Since 1950, the world has created 6.3 trillion kilograms of plastic waste — and 91 percent has never been recycled even once, according to a landmark 2017 study published in the journal Science Advances. Unlike aluminum, which can be recycled again and again, plastic degrades in reprocessing, and is almost never recycled more than once. A plastic soda bottle, for example, might get downcycled into a carpet. Modern technology has hardly improved things: Of the 78 billion kilograms of plastic packaging materials produced in 2013, only 14 percent were even collected for recycling, and just two percent were effectively recycled to compete with virgin plastic. “Recycling delays, rather than avoids, final disposal,” the Science authors write. And most plastics persist for centuries.
-Tim Dickinson
If we are going to recycle our waste, we better damn recycle it, figuring out how to actually do this, and not just pretend we are doing it, moving our food around our plate as if we’ve eaten it. Until we do that, we perhaps shouldn’t congratulate ourselves that we are recycling at all. It’s mostly all smoke and mirrors.

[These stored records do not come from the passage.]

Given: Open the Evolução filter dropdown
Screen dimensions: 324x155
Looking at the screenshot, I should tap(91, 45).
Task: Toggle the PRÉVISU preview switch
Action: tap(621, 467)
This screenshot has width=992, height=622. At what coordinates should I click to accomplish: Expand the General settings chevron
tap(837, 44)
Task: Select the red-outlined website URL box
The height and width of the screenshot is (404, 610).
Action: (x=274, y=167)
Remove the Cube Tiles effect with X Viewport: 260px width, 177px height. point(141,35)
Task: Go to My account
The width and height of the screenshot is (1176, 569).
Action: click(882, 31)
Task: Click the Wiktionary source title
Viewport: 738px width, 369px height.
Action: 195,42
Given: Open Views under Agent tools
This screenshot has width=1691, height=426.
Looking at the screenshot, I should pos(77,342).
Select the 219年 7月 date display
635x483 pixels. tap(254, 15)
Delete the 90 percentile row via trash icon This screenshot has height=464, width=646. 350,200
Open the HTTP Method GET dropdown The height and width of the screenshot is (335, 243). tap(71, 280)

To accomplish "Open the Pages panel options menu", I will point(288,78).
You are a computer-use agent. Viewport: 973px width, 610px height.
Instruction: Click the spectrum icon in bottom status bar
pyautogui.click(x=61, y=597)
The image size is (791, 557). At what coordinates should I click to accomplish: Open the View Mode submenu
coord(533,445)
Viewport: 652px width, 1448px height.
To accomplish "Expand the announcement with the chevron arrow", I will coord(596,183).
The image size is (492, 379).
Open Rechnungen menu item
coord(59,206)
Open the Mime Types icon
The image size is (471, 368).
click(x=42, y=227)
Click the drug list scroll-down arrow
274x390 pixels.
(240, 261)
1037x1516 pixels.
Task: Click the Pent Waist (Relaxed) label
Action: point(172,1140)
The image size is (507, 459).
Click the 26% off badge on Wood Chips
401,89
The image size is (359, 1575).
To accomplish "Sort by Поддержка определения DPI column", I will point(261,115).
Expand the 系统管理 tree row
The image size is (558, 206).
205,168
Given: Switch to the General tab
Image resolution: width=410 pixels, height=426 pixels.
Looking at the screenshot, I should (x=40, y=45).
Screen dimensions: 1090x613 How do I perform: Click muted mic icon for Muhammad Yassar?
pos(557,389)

What’s the solutions to all of this? How do we intelligently decide what should get designed and made in our society, because we have thought very carefully and consciously about it, and deemed it absolutely necessary, needed, sufficient, practical, facilitating, purposeful, helpful, good, sustainable, beautiful, and in harmony with nature, and not merely excess, vanity, options, choices, more shiny, faster, bigger, classier, more pleasurable, etc.? How do we not make things so people buy things they don’t need, with money they don’t have, to impress people they don’t like? How do we wake up and consciously design and manufacture what is actually needed in this world, what should be made, because it has passed our tests for needfulness, for sufficiency, for the common good, for the health of our ecosystem, and for the livelihood of humanity and beautification of life in the long term? How do we awaken and become aware of deep time?
Because right now it seems like a crap show free-for-all. Tens of thousands of companies make shit today because they think they can squeeze a few pennies out of that shit, stripping the ground and the forests and the oceans and mines of their resources to transform it into dollars, and then sending the byproduct (which is the product) to smolder in heaps of trash or float/sink in the oceans and rivers or fill the sky with smoke. It is exchanging life for property. Do we really want to continue playing in this toilet until we bury ourselves in it? Is that success? Is that business? Maybe we need a much better filter for what we humans make.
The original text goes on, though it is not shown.